***** Raw records

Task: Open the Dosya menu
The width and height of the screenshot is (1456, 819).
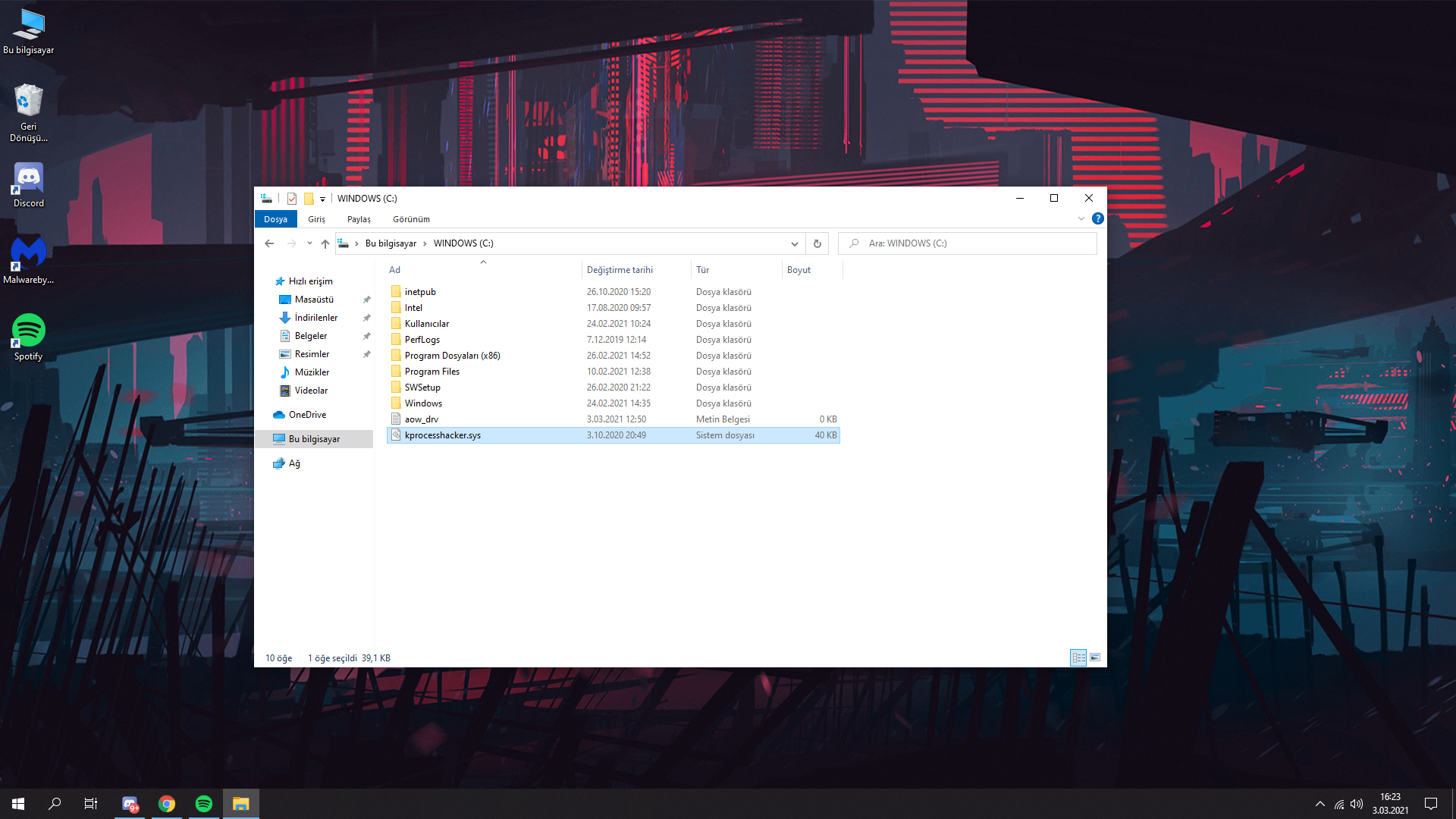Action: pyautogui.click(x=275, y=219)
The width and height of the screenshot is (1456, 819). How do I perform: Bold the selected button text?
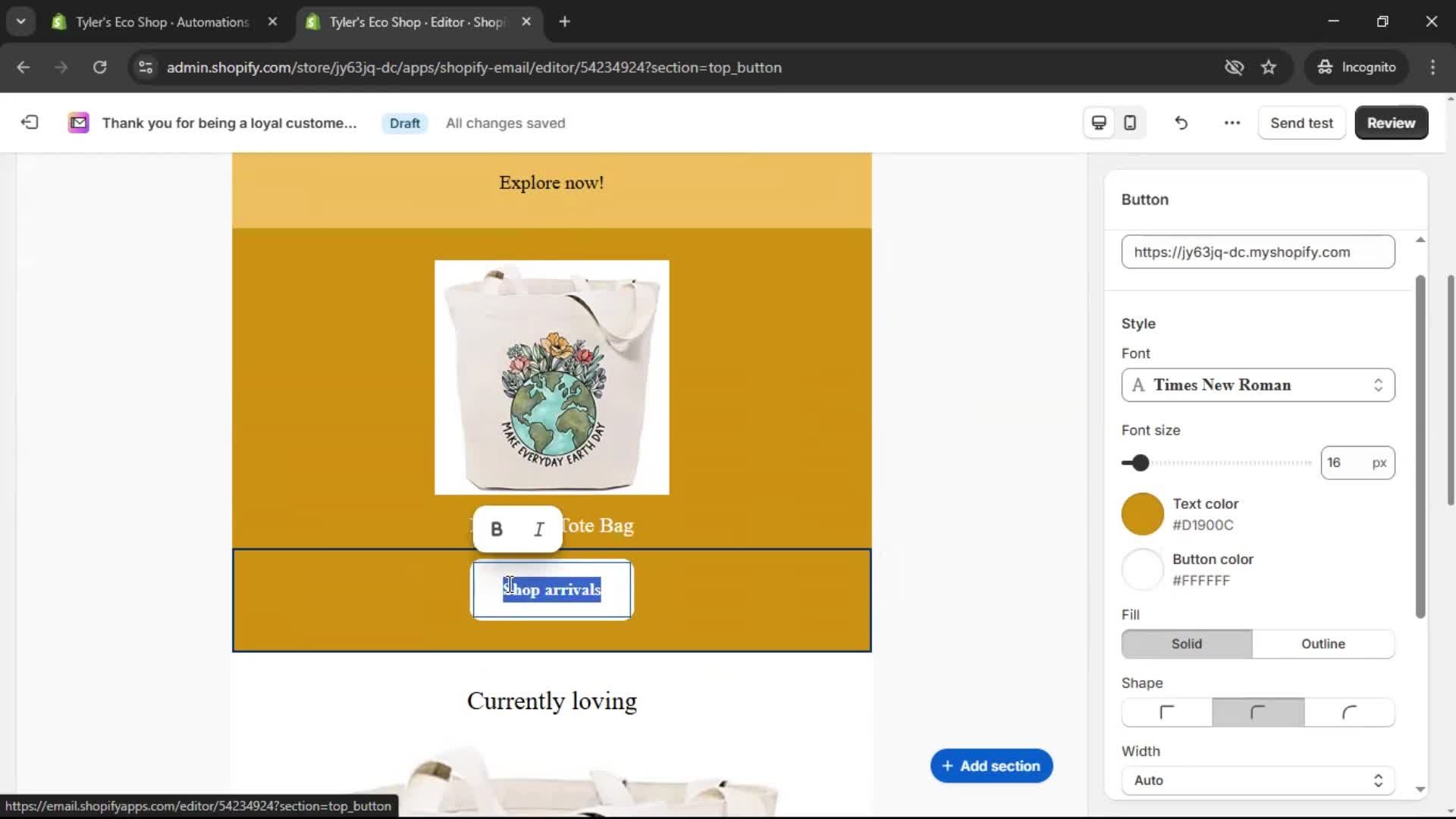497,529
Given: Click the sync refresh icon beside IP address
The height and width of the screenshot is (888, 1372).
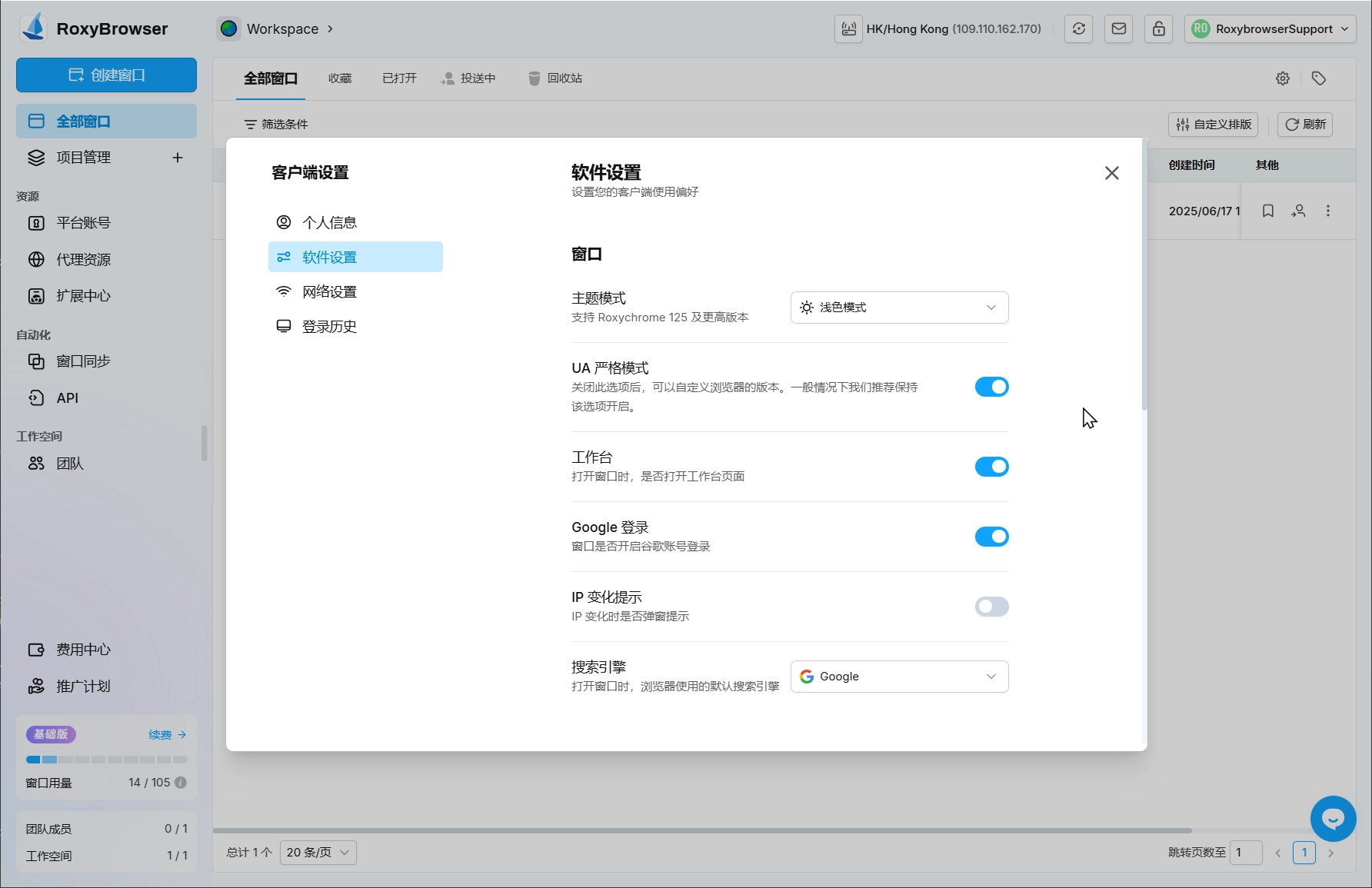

**********
***** Raw records

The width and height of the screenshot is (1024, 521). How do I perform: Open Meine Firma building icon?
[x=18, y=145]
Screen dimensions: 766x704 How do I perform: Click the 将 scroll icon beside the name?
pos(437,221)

**********
***** Raw records

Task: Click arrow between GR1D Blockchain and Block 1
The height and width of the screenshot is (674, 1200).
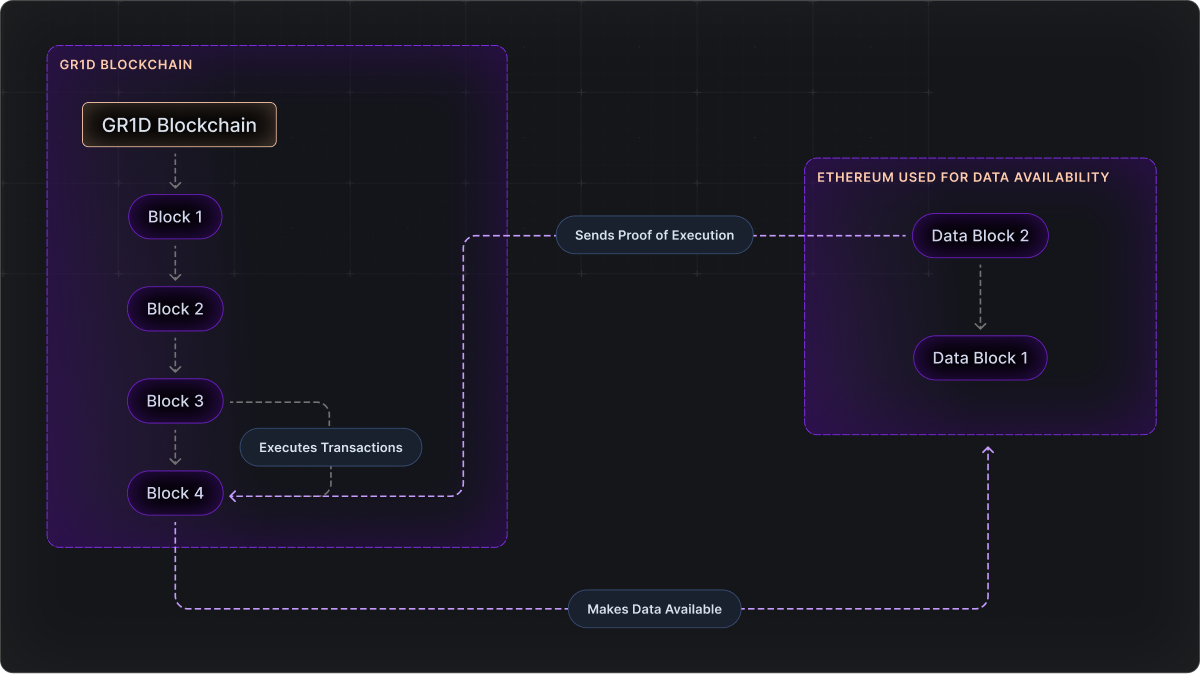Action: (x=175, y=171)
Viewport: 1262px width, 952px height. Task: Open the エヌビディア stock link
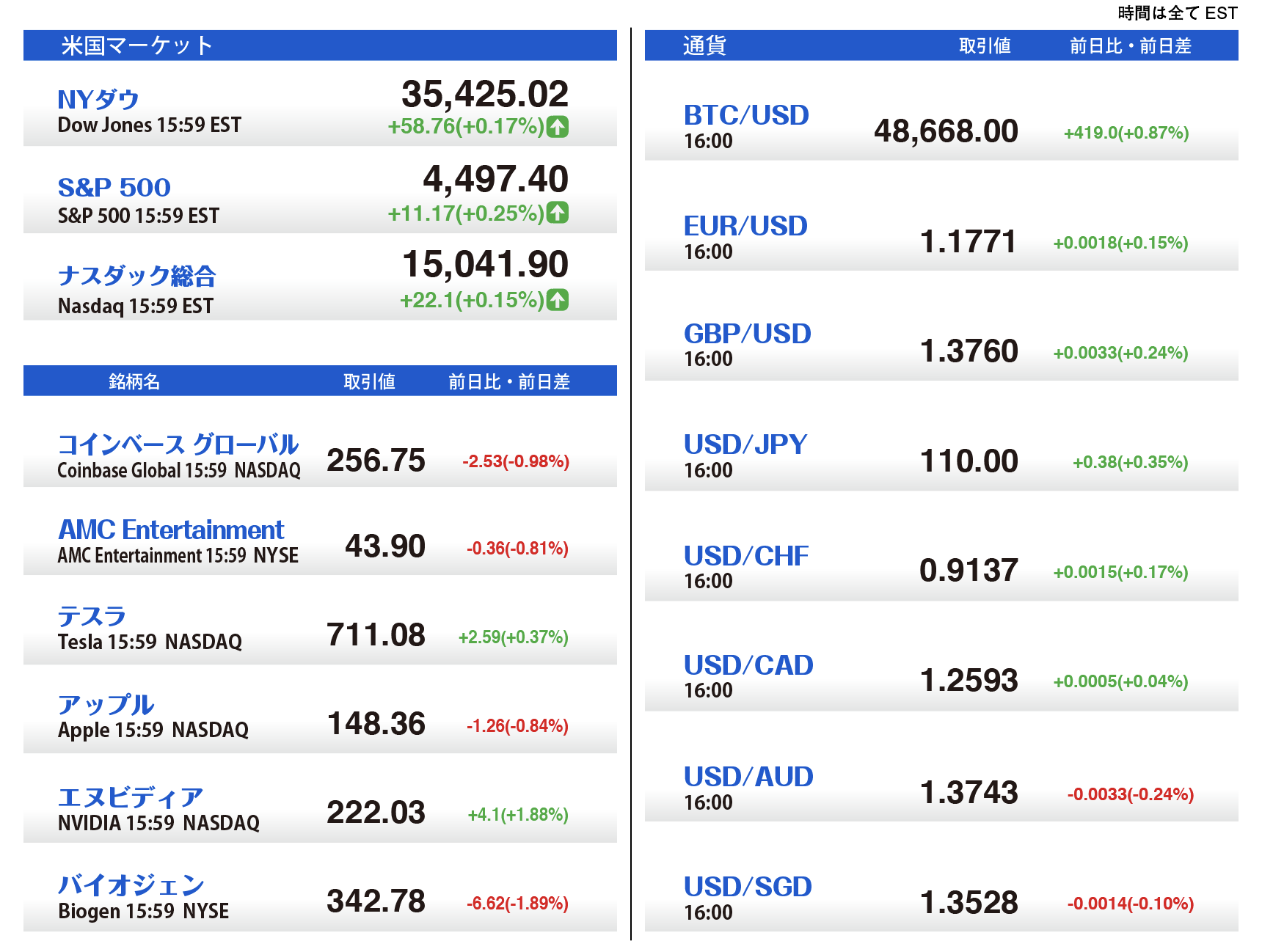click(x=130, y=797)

**********

Identify every line of the records that contains the word "perform", and copy each one in full.

The width and height of the screenshot is (1456, 819). How do I perform: Bold the selected button text?
The width and height of the screenshot is (1024, 521). How do I perform: Open Meine Firma building icon?
Screen dimensions: 766x704 How do I perform: Click the 将 scroll icon beside the name?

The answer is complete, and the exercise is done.